I'd disagree that deferred rendering doesn't scale well - indeed that's it's purpose. Culling can be done via tiles in DX11+ (or equivalent in OpenGL), see Andrew Lauritzen's work, or you can use the stencil buffers. I've been considering using the voxel octree itself to do CPU side culling, but haven't looked into it yet.

I'm also considering voxel cone tracing or light propagation volumes, doing the work CPU side using the octree and then uploading the results asynchronously to either a light-map or 3D texture cascade. I've no results or even back of the napkin calculations of feasibility yet, but will try to blog the results when I do.

Hopefully you can see the LODs working in this (debug rendering) video.

I find it difficult to implement a good LOD in a voxel system that have seamless transitions when you change the distance. In your movie clip, there is such a change at 19s.

I use a shadow map for my vortex game engine. It is a full deferred shader, enabling me to use lots of lighting sources efficiently. I think this is necessary if you also want to add other lighting effects as well as screen space based algorithms. Vertex lighting could be a problem if you want dynamic shadow effects?

unfortunately shadow maps requires you to run a "shadow" rendering scene pass, which means you halve your fps for nothing at all

Agreed, it can be costly. On the one hand, it doesn't have to double your render time as the shadow map is only one of all render operations.
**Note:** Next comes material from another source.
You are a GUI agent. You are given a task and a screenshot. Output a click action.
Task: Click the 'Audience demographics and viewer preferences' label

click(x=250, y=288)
On the other hand, you probably have to include geometry not visible to the player (outside of the frustum).

Valley_2012-09-30.jpeg

[size=2]Current project: Ephenation.
[size=2]Sharing OpenGL experiences: http://ephenationopengl.blogspot.com/


I find it difficult to implement a good LOD in a voxel system that have seamless transitions when you change the distance. In your movie clip, there is such a change at 19s.

Yes, it's tricky. Eric Lengyel's transvoxel algorithm is one of the best for marching cubes (http://www.terathon.com/voxels/), and Miguel Cepero's Voxel Farm seams are pretty decent http://procworld.blogspot.fr/2013/07/emancipation-from-skirt.html, though I'm not sure what technique he uses as he has dual contour voxels. I use simple skirts for now with the skirt normal adjusted to minimize transition contrast, though I've not had time to cater for certain edge cases such as the one you spotted.

The main issue with shadow maps for me is the lack of light propagation in occluded volumes, such as caves. Otherwise they're great.